Tavolicci, il paese natio di Iris ovvero dell’altra protagonista del romanzo, è il teatro della più grande strage nazi-fascisa perpetrata in Romagna. Il 22 luglio 1944 i nazi-fascisti trucidarono 64 civili, di cui 19 bambini di età inferiore ai 10 anni. Solo nel 2004, aprendo i famosi “armadi della vergogna”, si saprà chi erano i mandanti. Ma la strage è restata a oggi impunita.
Non si sente un pò come la sorella che viene a Firenze per imparare alla scuola di infermiera?
Sicuramente!
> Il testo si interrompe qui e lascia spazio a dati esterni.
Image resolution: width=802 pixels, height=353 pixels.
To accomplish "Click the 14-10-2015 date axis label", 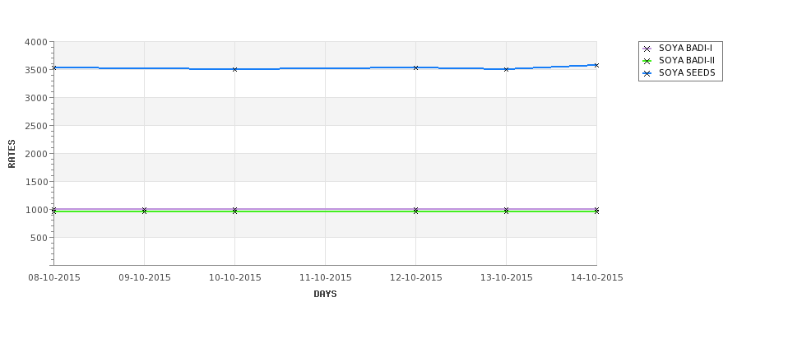I will click(x=597, y=278).
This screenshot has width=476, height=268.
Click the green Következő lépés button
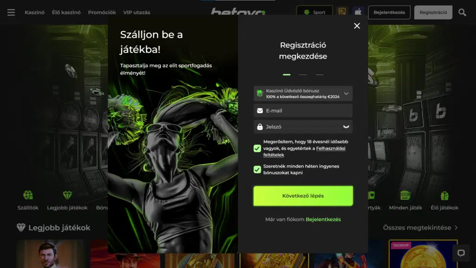tap(303, 196)
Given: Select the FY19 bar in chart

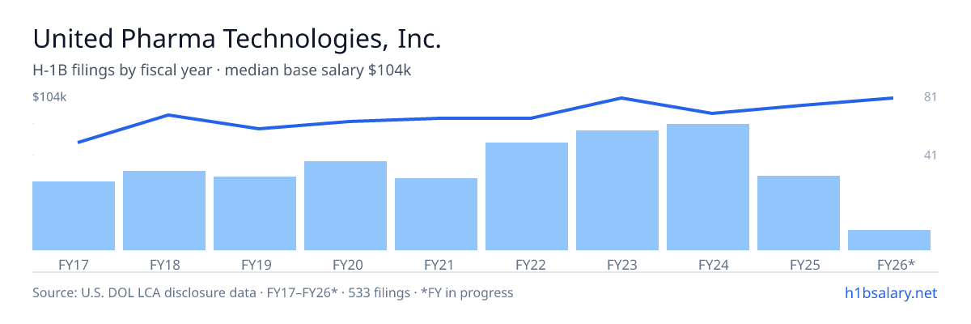Looking at the screenshot, I should pyautogui.click(x=255, y=213).
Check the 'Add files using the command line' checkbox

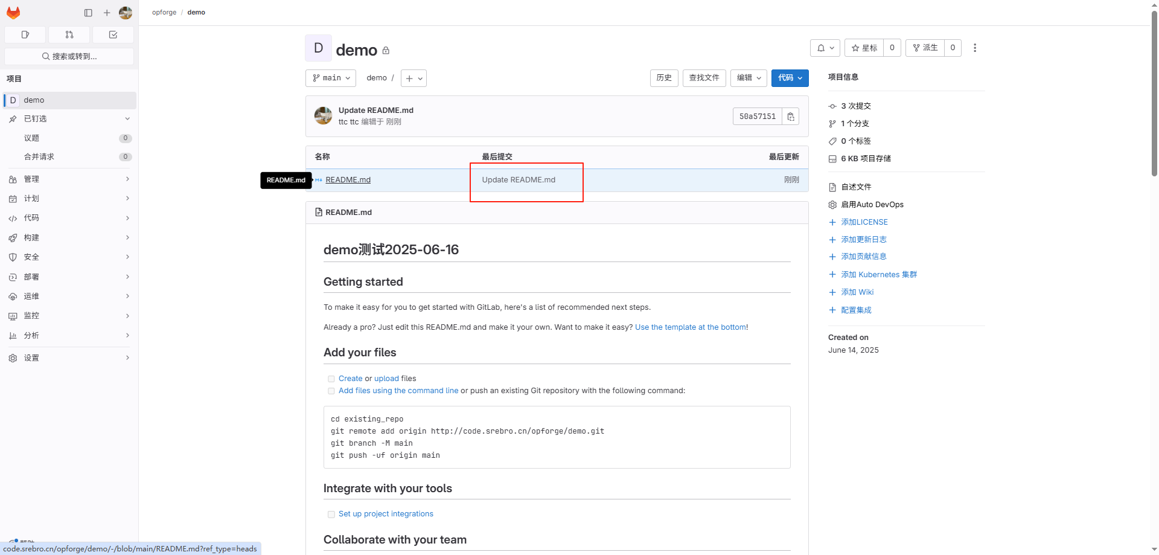pyautogui.click(x=331, y=391)
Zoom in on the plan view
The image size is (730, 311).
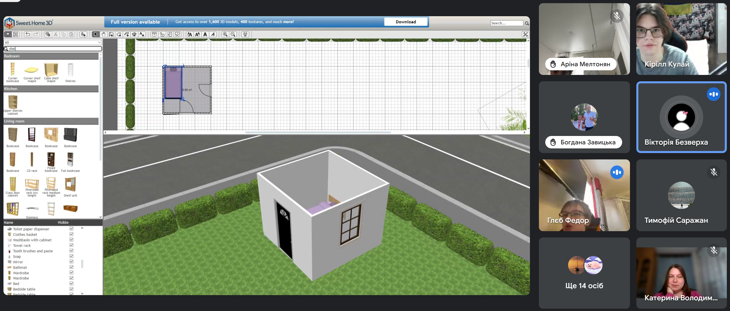pos(225,34)
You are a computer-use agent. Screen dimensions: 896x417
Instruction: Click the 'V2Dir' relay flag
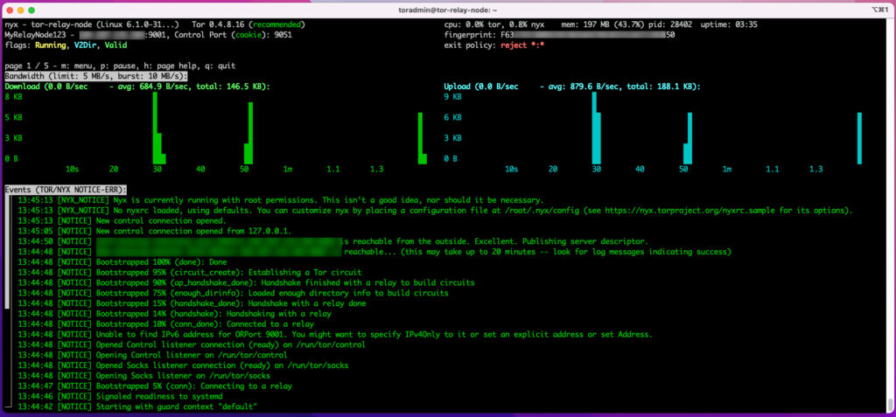[x=88, y=45]
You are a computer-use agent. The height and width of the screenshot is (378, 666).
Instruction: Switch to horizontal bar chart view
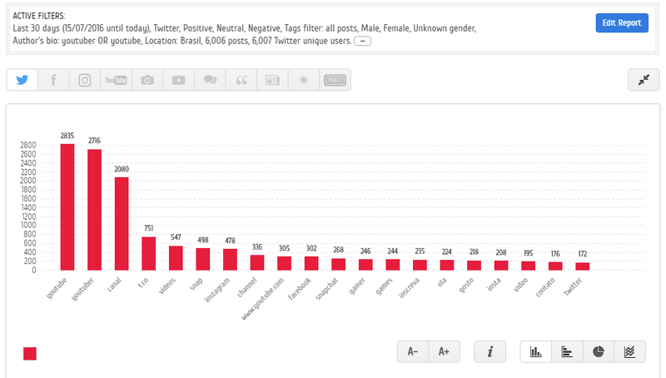pos(567,352)
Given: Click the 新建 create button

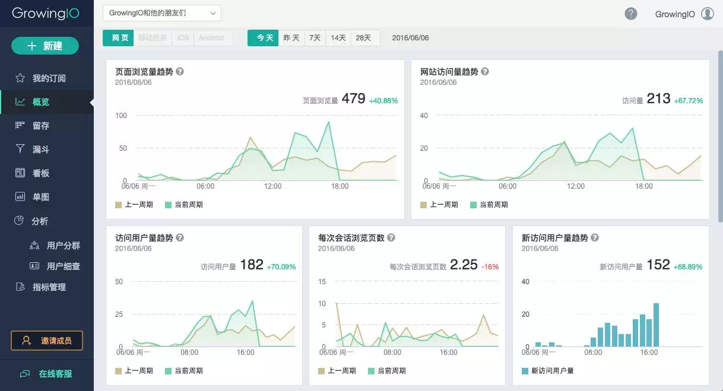Looking at the screenshot, I should pos(45,46).
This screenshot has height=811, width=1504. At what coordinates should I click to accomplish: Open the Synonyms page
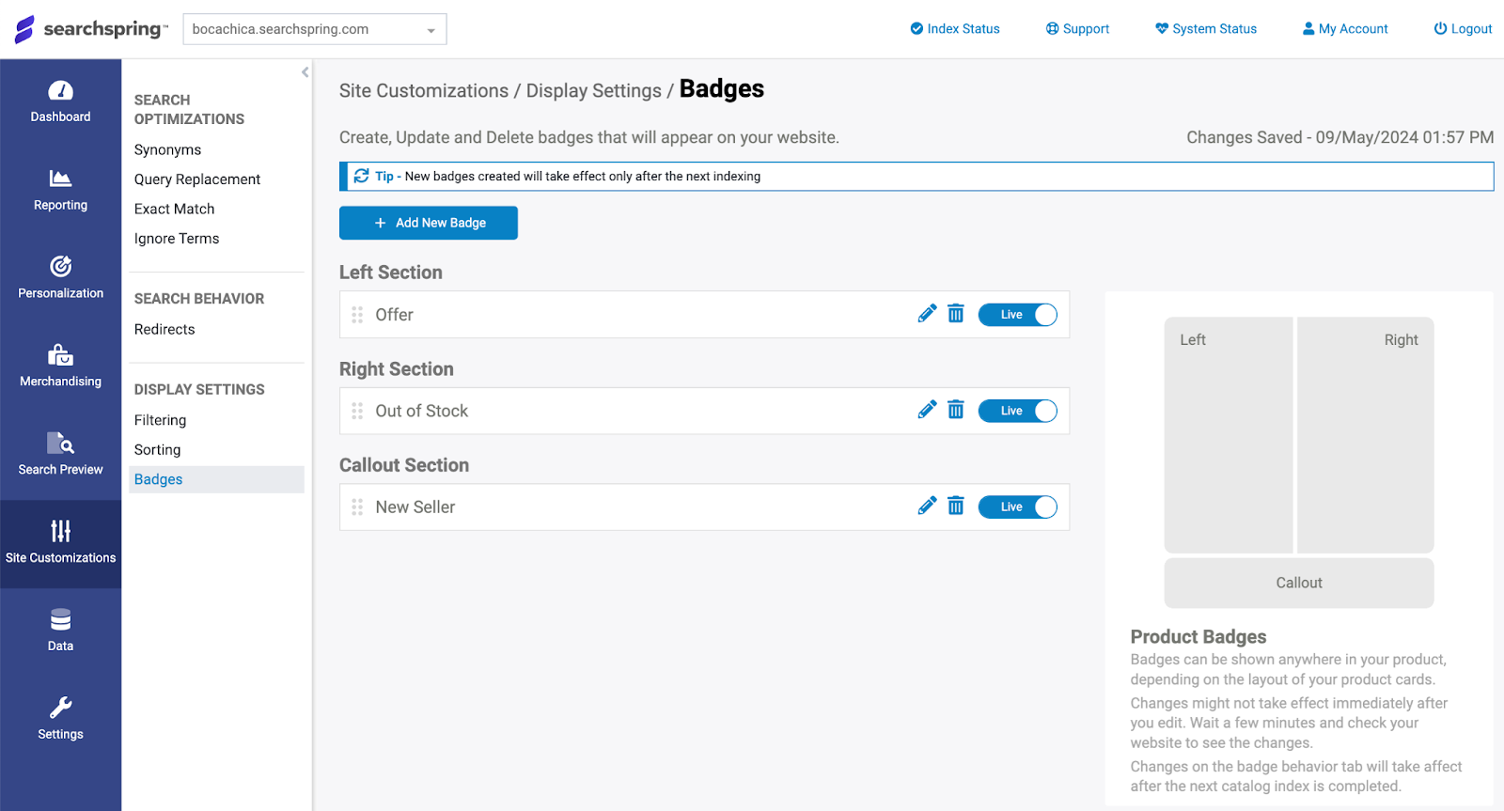167,148

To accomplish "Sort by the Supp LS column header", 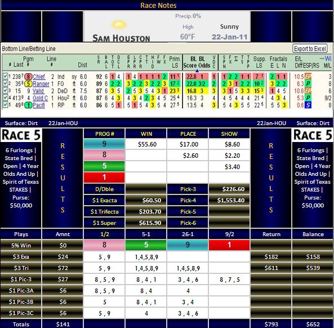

Nei romanzi, anche quelli che apparentemente non hanno nulla che fare con la vita di chi scrive, entrano inconsciamente tanti dettagli autobiografici dell’autore.
I racconti della campagna d’Africa si basano su fatti realmente accaduti?
Certo, e accuratamente documentati. Il colonialismo italiano in Etiopia è uno dei grandi rimossi della nostra storia: una narrazione incentrata sullo stereotipo degli “italiani brava gente” che è stata drammaticamente smentita dai fatti. In Africa siamo stati autori di stragi e delitti agghiaccianti.